### [What you are asked to do]
Please print nothing but the lines from the one with "1249x952 pixels. How" to the last line of the records below, and omit pictures.

**** Supplied records ****

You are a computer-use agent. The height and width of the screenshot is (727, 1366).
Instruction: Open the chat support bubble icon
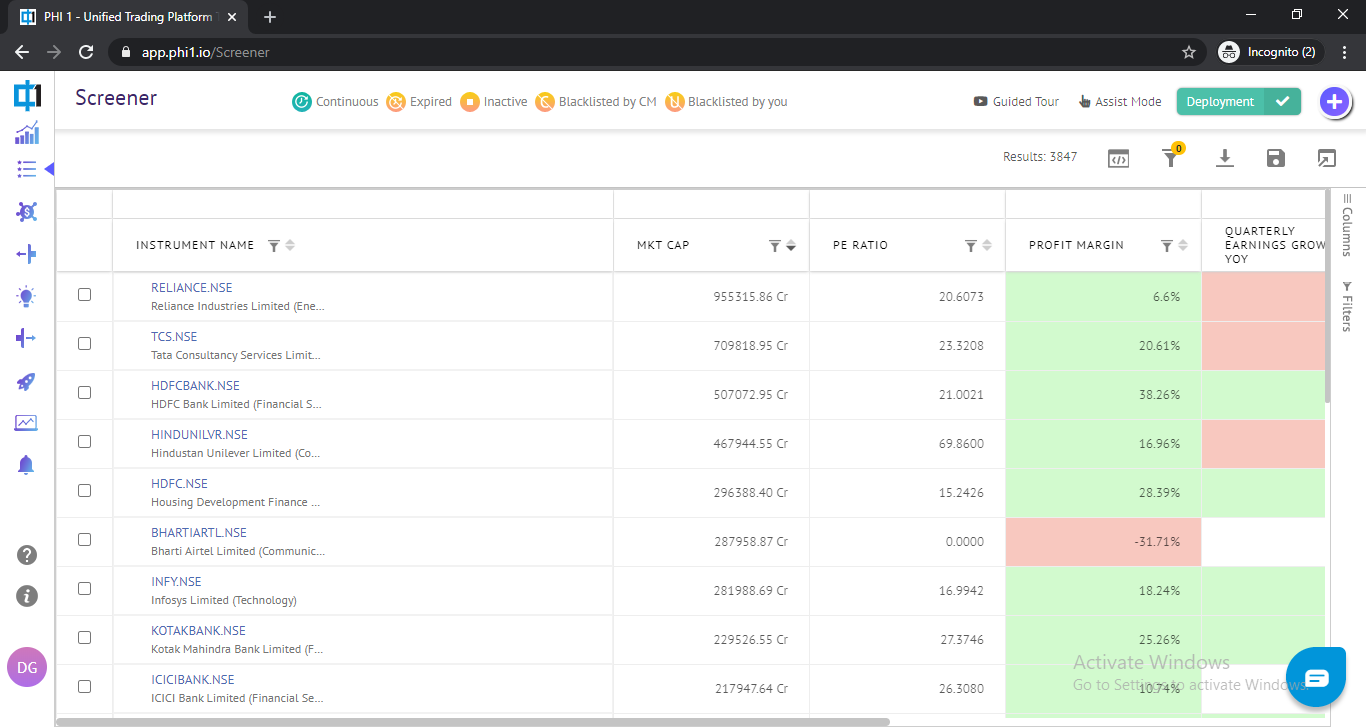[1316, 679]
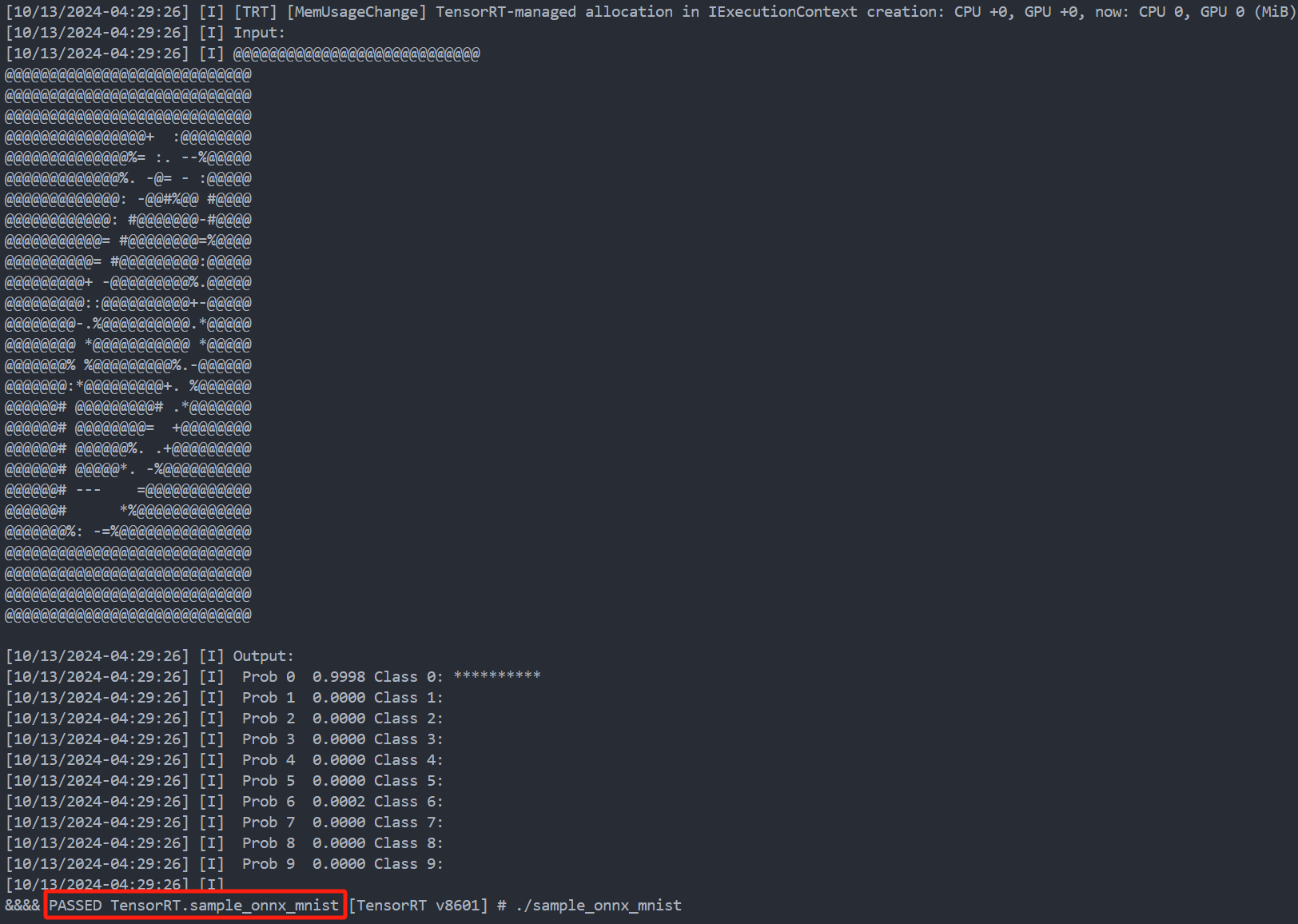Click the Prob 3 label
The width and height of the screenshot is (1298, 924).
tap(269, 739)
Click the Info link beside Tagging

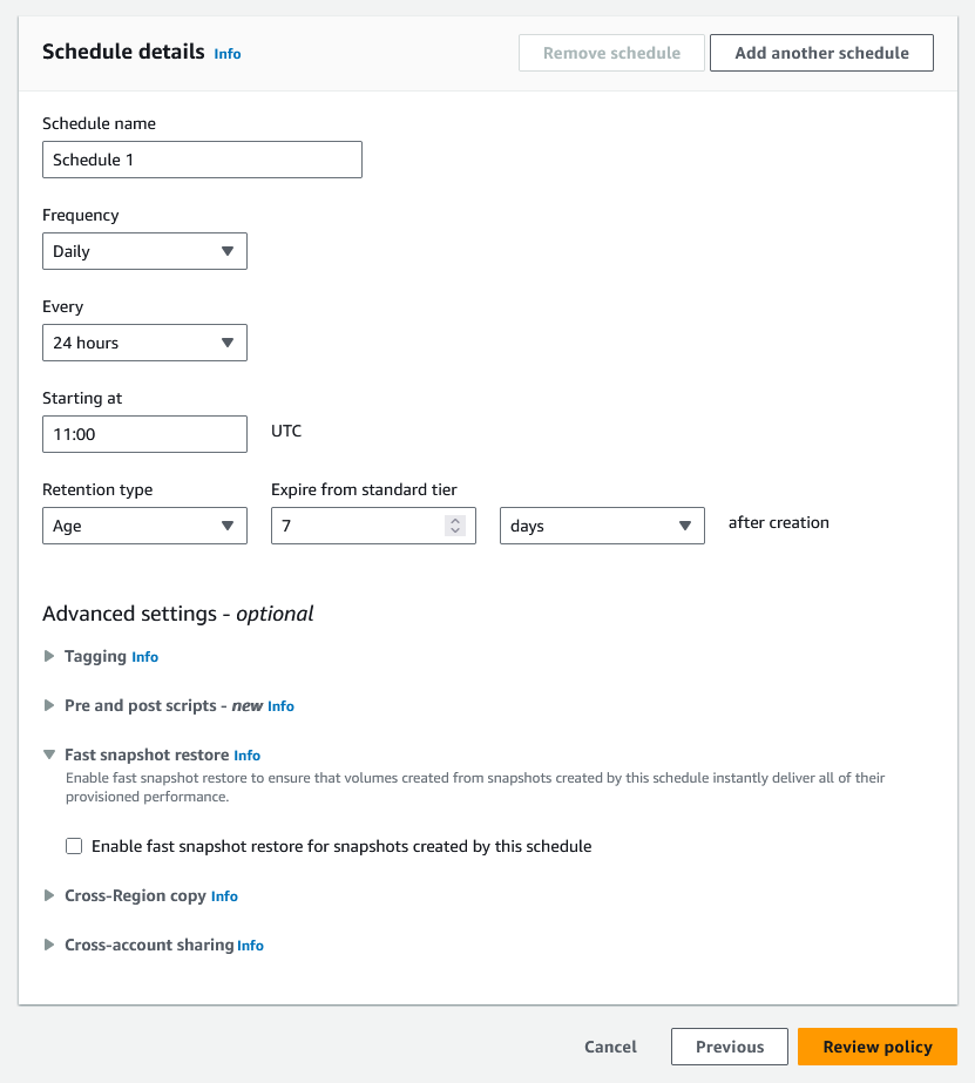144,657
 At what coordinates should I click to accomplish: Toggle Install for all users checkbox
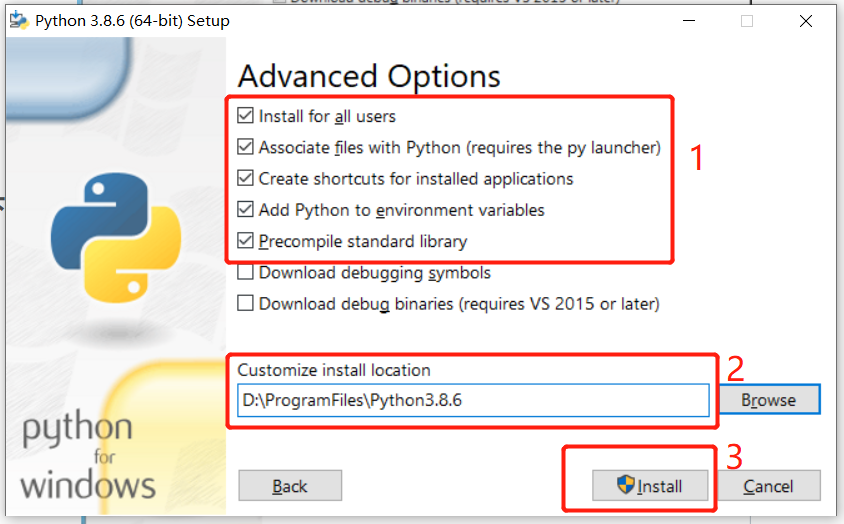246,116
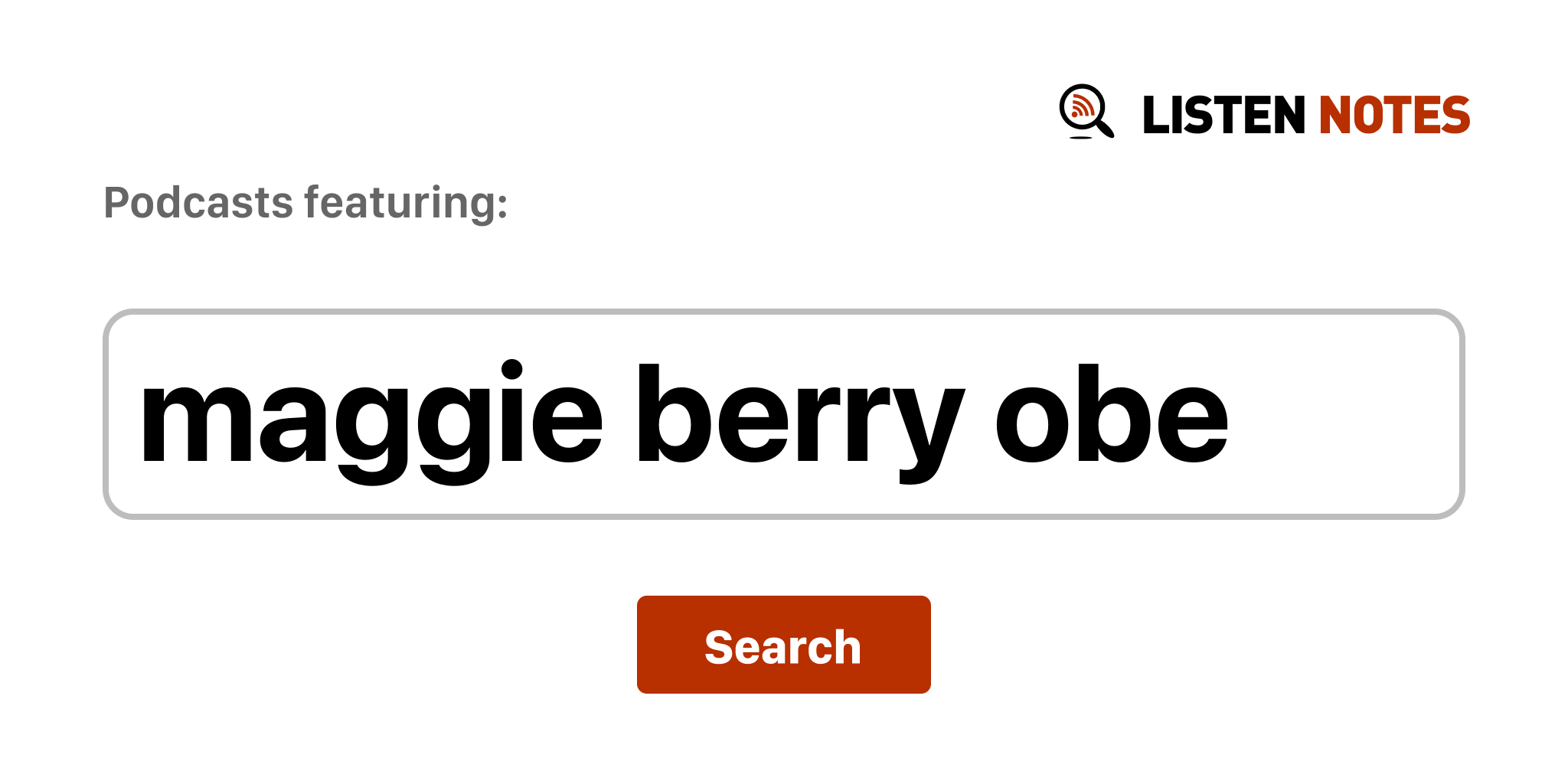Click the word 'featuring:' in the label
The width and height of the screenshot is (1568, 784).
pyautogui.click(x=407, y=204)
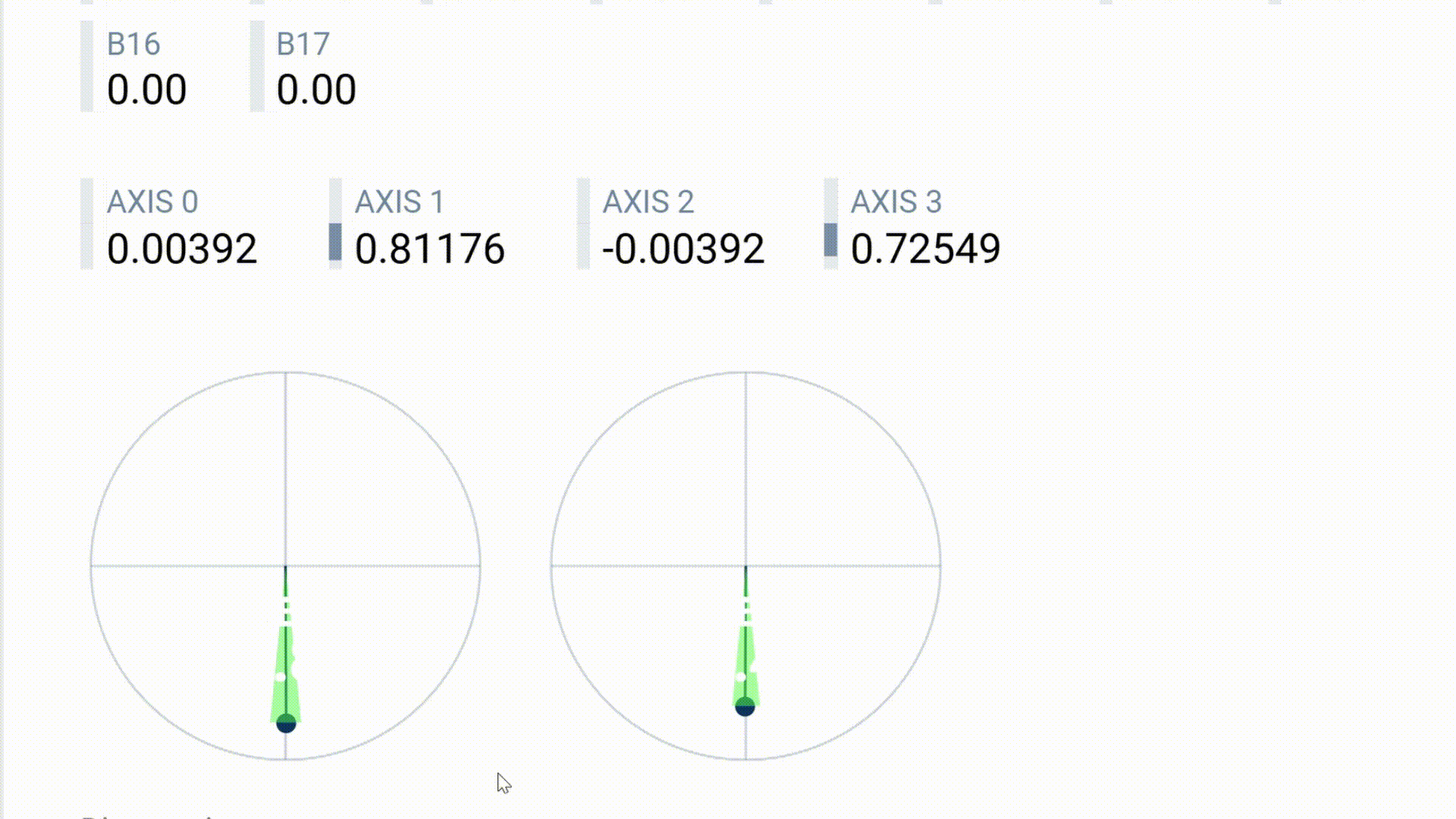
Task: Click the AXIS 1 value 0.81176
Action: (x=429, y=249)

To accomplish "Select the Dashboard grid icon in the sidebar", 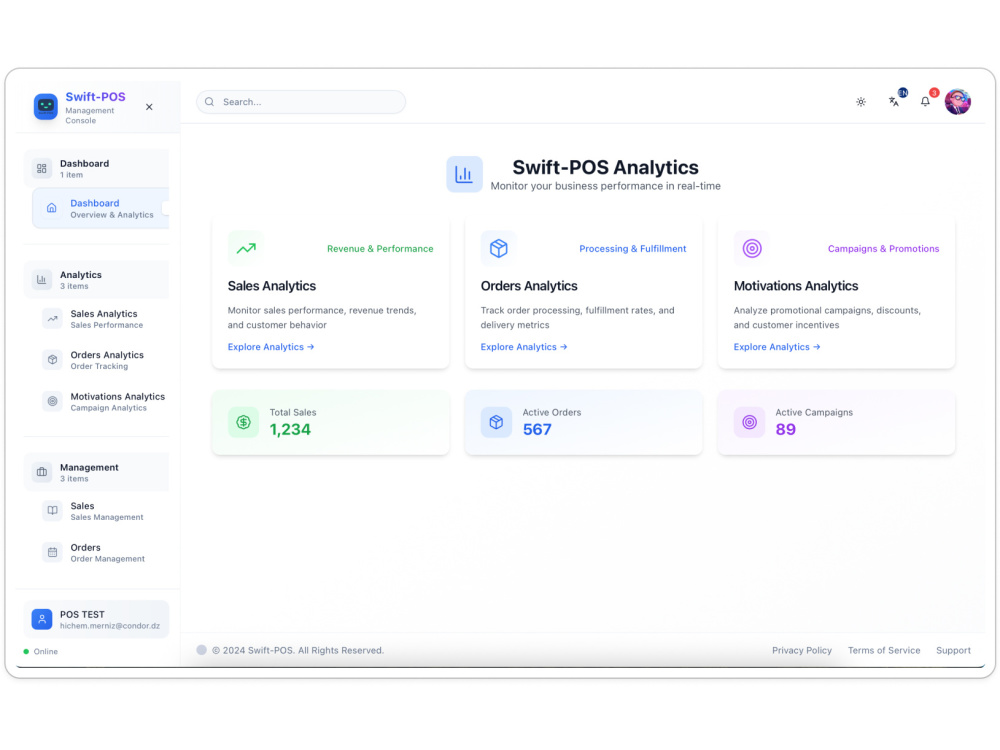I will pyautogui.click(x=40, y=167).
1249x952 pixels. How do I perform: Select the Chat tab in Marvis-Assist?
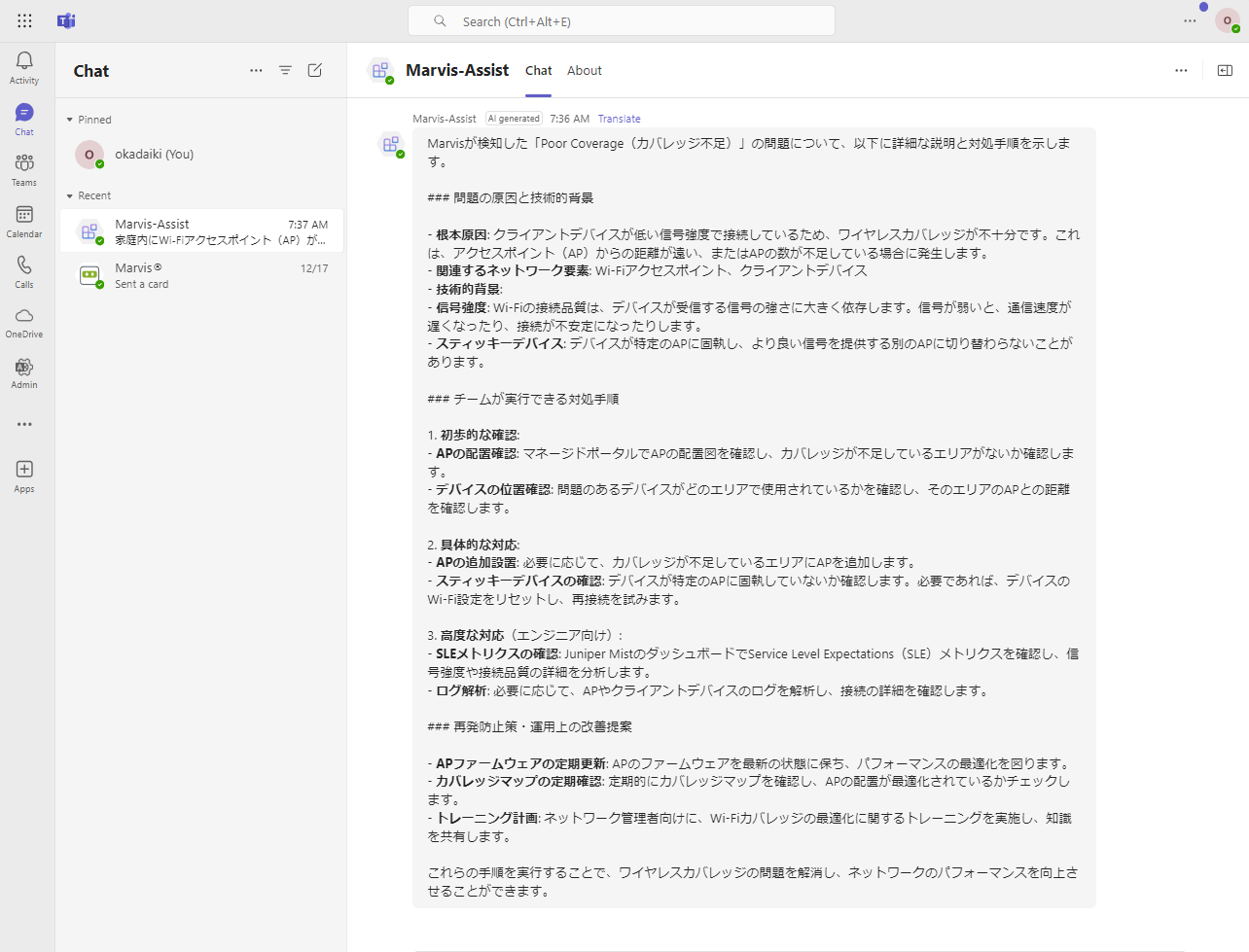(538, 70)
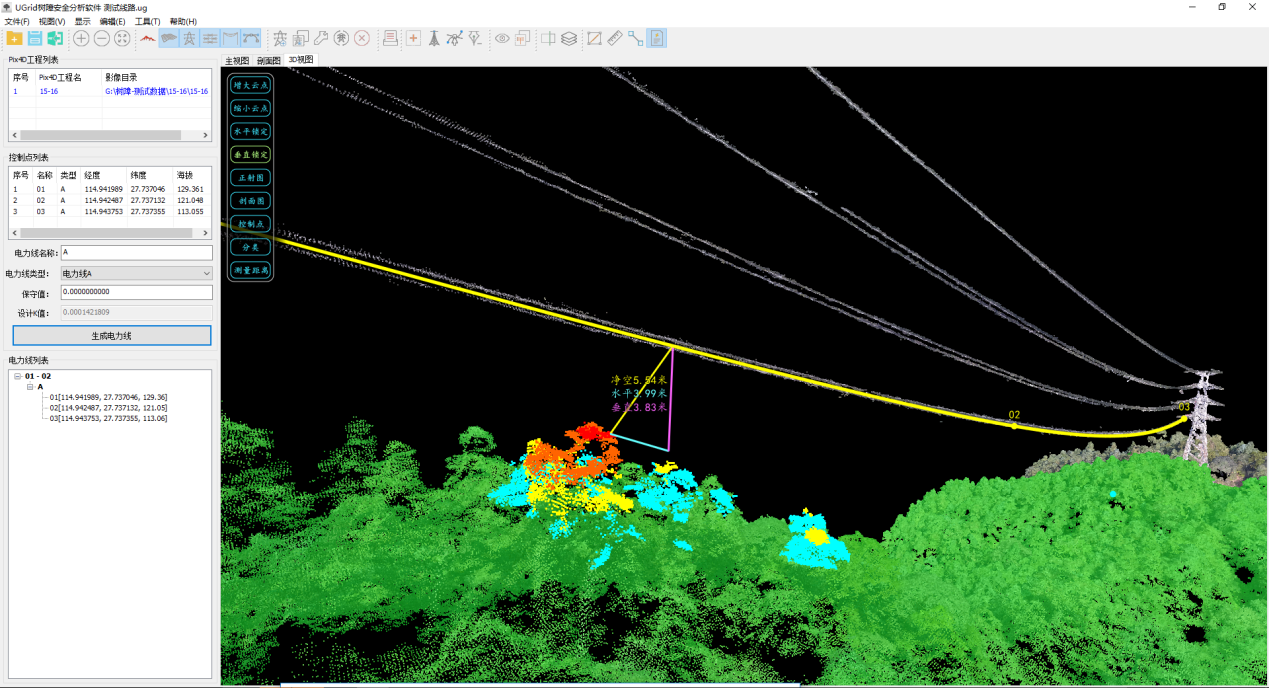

****

### [Solution]
1249x952 pixels. How do I perform: Select the Chat tab in Marvis-Assist?
(538, 70)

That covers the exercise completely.